→ Directions
Output the lines from the line with "Where should I" up to and including the line with "[x=94, y=59]" as a JSON list of strings, one string per line, with blank lines left out and no pictures included.

→ Dataset rows
* * * * * * * * *

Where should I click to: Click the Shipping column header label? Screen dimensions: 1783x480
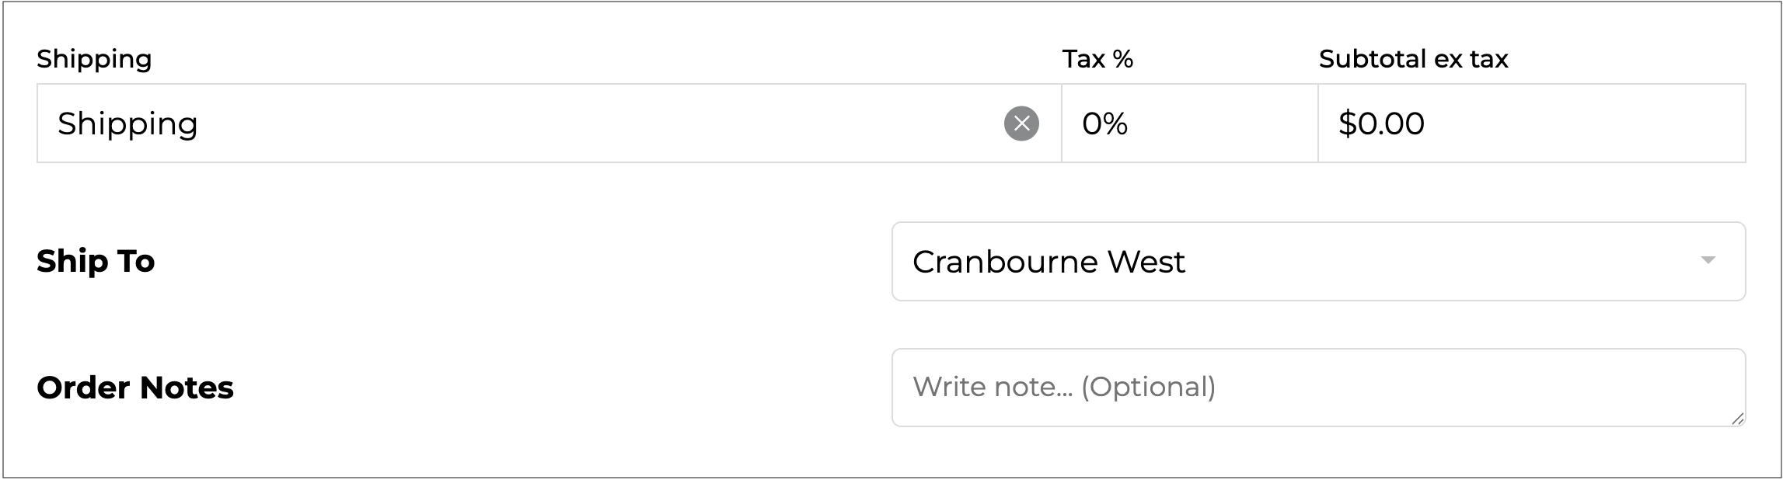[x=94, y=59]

* * * * * * * * *

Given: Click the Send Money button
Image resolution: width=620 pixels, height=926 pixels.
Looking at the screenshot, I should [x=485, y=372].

* * * * * * * * *

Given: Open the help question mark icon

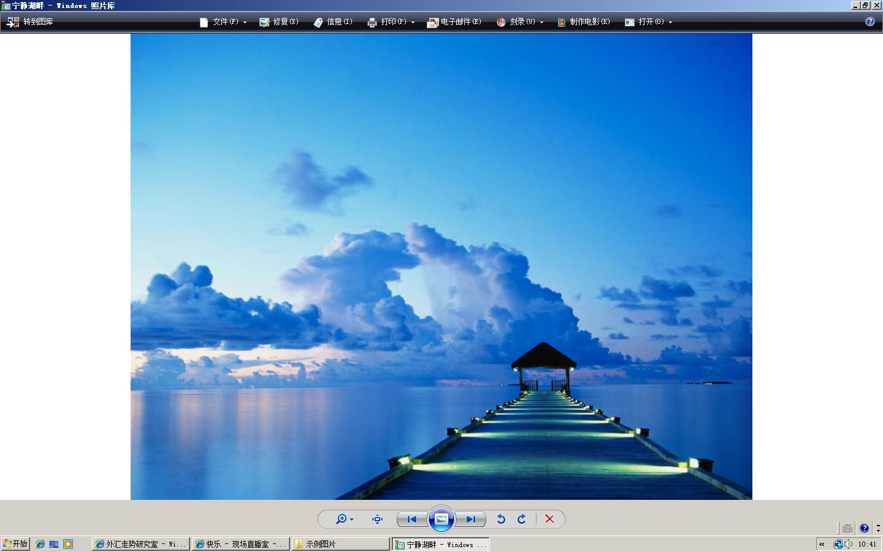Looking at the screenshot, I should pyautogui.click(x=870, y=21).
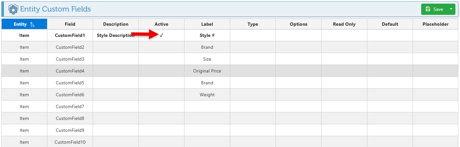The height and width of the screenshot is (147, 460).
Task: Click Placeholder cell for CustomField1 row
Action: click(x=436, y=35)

* * * * * * * * *

→ Output for this exercise
[
  "Where should I click to: Click the Shipping column header label? Screen dimensions: 1783x480",
  "[x=94, y=59]"
]